1. “And it came to pass after these things, that God did tempt Abraham…”

a. after [310 * ‘achar] [Strong: from 309; properly, the hind part; generally used as an adverb or conjunction, after (in various senses):--after (that, -ward), again, at, away from, back (from, -side), behind, beside, by, follow (after, -ing), forasmuch, from, hereafter, hinder end, + out (over) live, + persecute, posterity, pursuing, remnant, seeing, since, thence(-forth), when, with.]

b. these things [1697 * dabar] [Strong: from 1696; a word; by implication, a matter (as spoken of) or thing; adverbially, a cause:--act, advice, affair, answer, X any such (thing), because of, book, business, care, case, cause, certain rate, + chronicles, commandment, X commune(-ication), + concern(-ing), + confer, counsel, + dearth, decree, deed, X disease, due, duty, effect, + eloquent, errand, (evil favoured-)ness, + glory, + harm, hurt, + iniquity, + judgment, language, + lying, manner, matter, message, (no) thing, oracle, X ought, X parts, + pertaining, + please, portion, + power, promise, provision, purpose, question, rate, reason, report, request, X (as hast) said, sake, saying, sentence, + sign, + so, some (uncleanness), somewhat to say, + song, speech, X spoken, talk, task, + that, X there done, thing (concerning), thought, + thus, tidings, what(-soever), + wherewith, which, word, work.]

c. that God [430 * ‘elohyim] [Strong: plural of 433; gods in the ordinary sense; but specifically used (in the plural thus, especially with the article) of the supreme God; occasionally applied by way of deference to magistrates; and sometimes as a superlative:--angels, X exceeding, God (gods)(-dess, -ly), X (very) great, judges, X mighty.]

d. did tempt [5254 * nacah] [Strong: a primitive root; to test; by implication, to attempt:--adventure, assay, prove, tempt, try.]

1). The same word is used in Psalm 26:2 and Exodus 16:4.

a). Psalm 26:2 Examine me, O LORD, and prove me; try my reins and my heart.

b). Exodus 16:4 Then said the LORD unto Moses, Behold, I will rain bread from heaven for you; and the people shall go out and gather a certain rate every day, that I may prove them, whether they will walk in my law, or no.

2). The Bible says that the devil is the tempter, not God.

a). Matthew 4:3 And when the tempter came to him, he said, If thou be the Son of God, command that these stones be made bread.

b). James 1:13 Let no man say when he is tempted, I am tempted of God: for God cannot be tempted with evil, neither tempteth he any man:

3. The conclusion is that God never tempts anyone. He proves them, because this is a proving ground for future responsibilities. We must be found faithful now in order to be counted worthy for future responsibilities.

e.
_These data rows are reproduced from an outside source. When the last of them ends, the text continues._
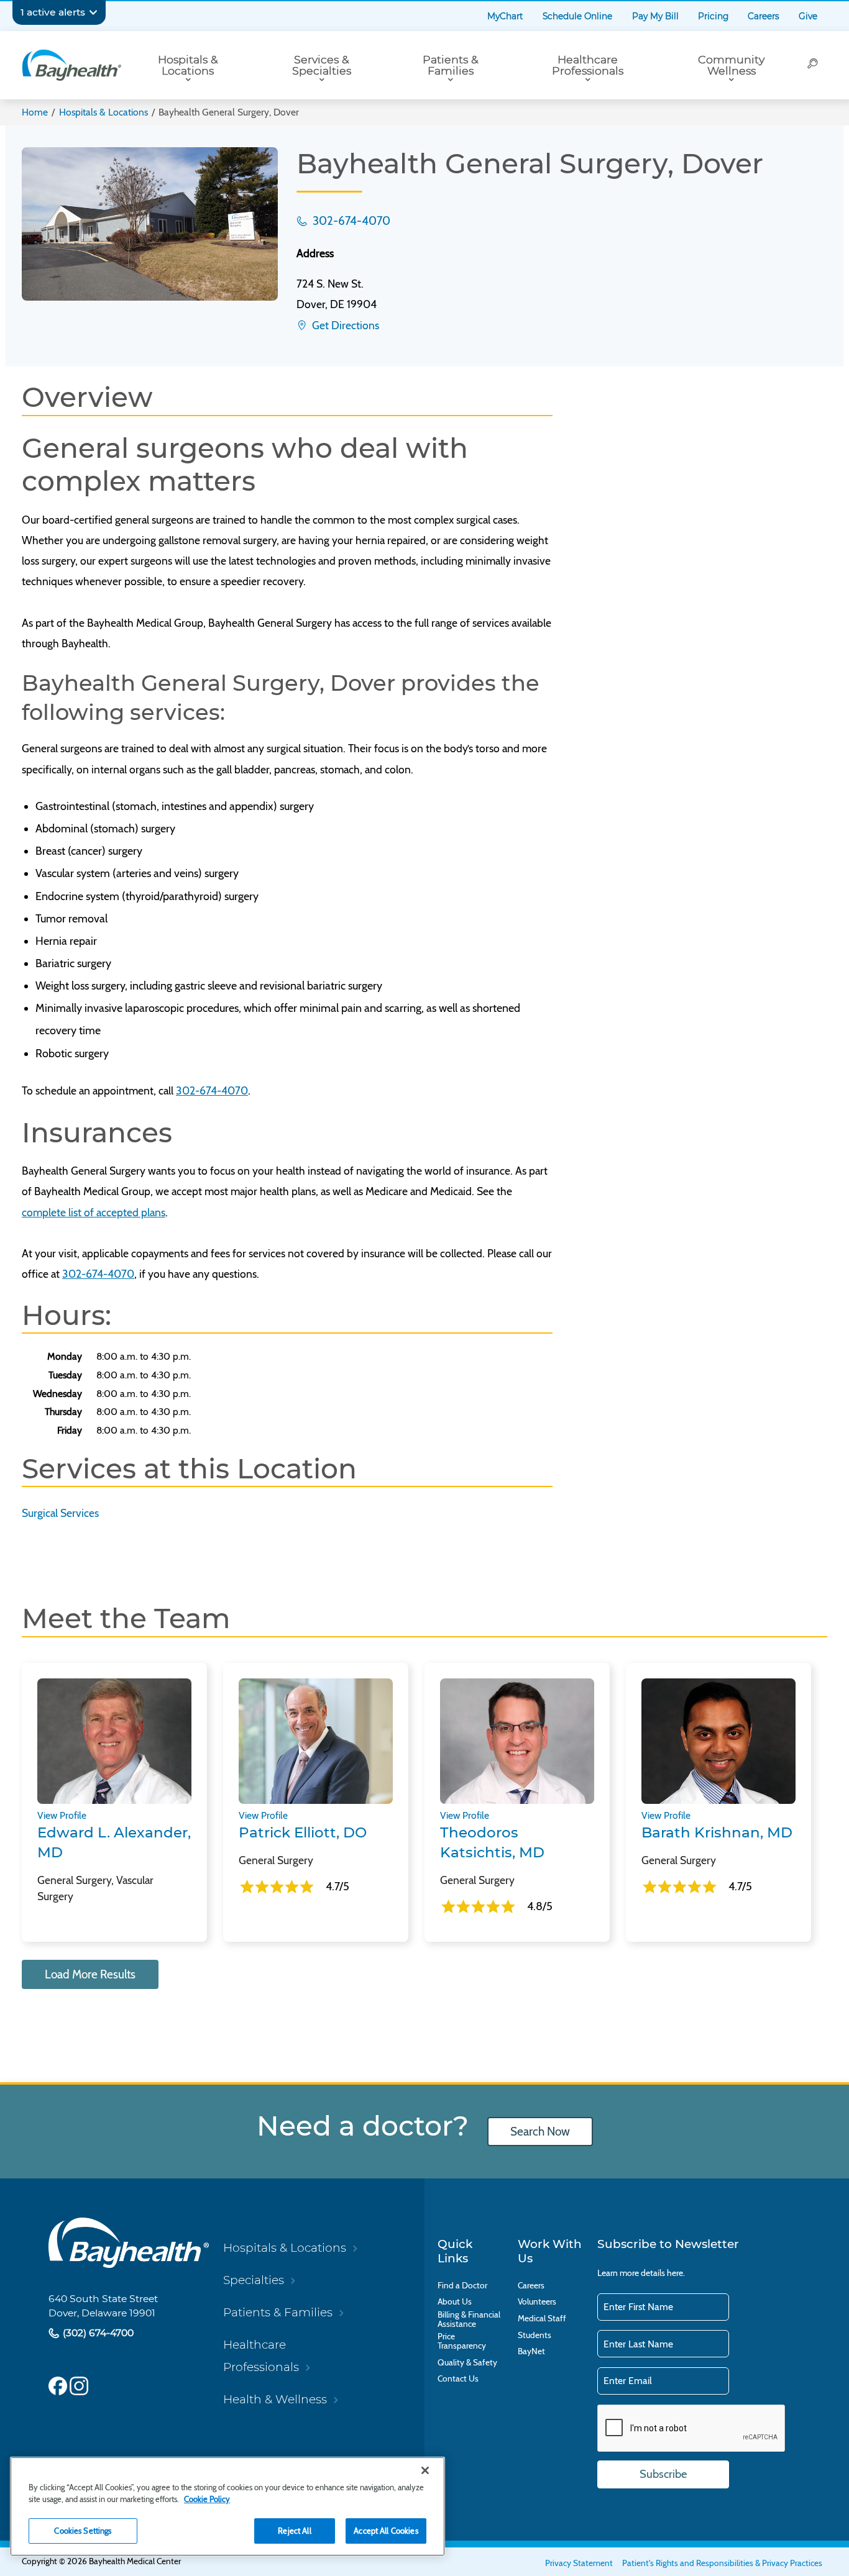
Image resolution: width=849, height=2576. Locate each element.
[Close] (425, 2470)
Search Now (540, 2131)
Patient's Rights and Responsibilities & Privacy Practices (722, 2563)
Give (808, 16)
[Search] (813, 65)
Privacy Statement (579, 2563)
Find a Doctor (462, 2285)
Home (35, 112)
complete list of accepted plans (93, 1212)
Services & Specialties (321, 65)
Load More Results (90, 1974)
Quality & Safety (467, 2362)
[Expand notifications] (93, 12)
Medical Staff (542, 2318)
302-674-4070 (350, 221)
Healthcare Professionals (587, 65)
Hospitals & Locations (188, 65)
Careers (763, 16)
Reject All (294, 2531)
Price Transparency (462, 2341)
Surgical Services (60, 1512)
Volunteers (537, 2301)
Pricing (713, 16)
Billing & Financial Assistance (469, 2319)
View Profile (61, 1815)
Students (534, 2335)
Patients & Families (451, 65)
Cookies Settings (82, 2531)
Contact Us (458, 2378)
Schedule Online (577, 16)
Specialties (253, 2280)
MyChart (505, 16)
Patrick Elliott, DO (303, 1832)
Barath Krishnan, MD (716, 1832)
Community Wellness (731, 65)
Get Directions (344, 325)
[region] (227, 2506)
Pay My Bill (655, 16)
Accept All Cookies (386, 2531)
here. (676, 2272)
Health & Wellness (275, 2399)
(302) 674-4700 (97, 2333)
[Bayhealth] (71, 65)
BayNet (531, 2351)
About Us (455, 2301)
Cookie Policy (207, 2499)
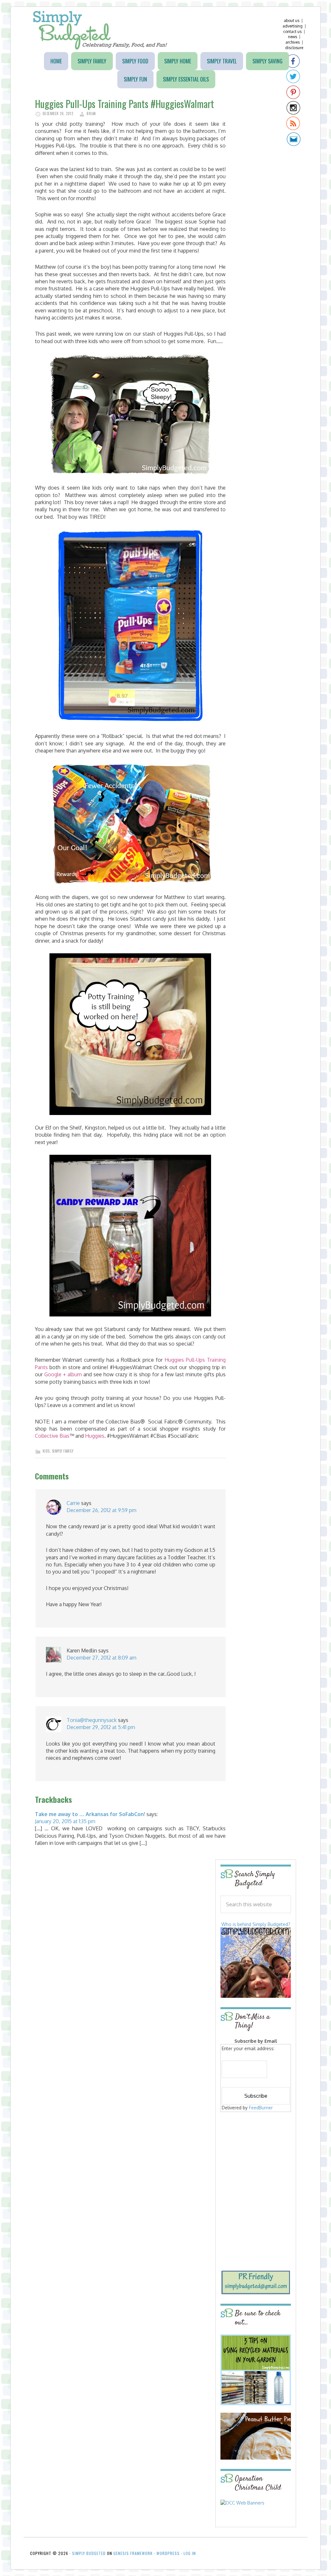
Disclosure (294, 47)
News (292, 36)
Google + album (63, 1374)
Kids (46, 1451)
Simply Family (63, 1451)
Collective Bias (52, 1436)
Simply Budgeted (100, 30)
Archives (292, 42)
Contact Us (292, 31)
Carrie (73, 1503)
Abraham [85 * ‘Abraham] [Strong: contracted from 1 and an unused root (probably meaning to be populous); father of a multitude; Abraham, the later name of Abram:--Abraham.]

2. “…and said unto him, Abraham: and he said, Behold, here I am.”

a. and said unto him [559 * ‘amar] [Strong: a primitive root; to say (used with great latitude):--answer, appoint, avouch, bid, boast self, call, certify, challenge, charge, + (at the, give) command(-ment), commune, consider, declare, demand, X desire, determine, X expressly, X indeed, X intend, name, X plainly, promise, publish, report, require, say, speak (against, of), X still, X suppose, talk, tell, term, X that is, X think, use (speech), utter, X verily, X yet.]

b. Abraham [85 * ‘Abraham] [Strong: contracted from 1 and an unused root (probably meaning to be populous); father of a multitude; Abraham, the later name of Abram:--Abraham.]

c. and he said [559 * ‘amar] See “and said to him” above.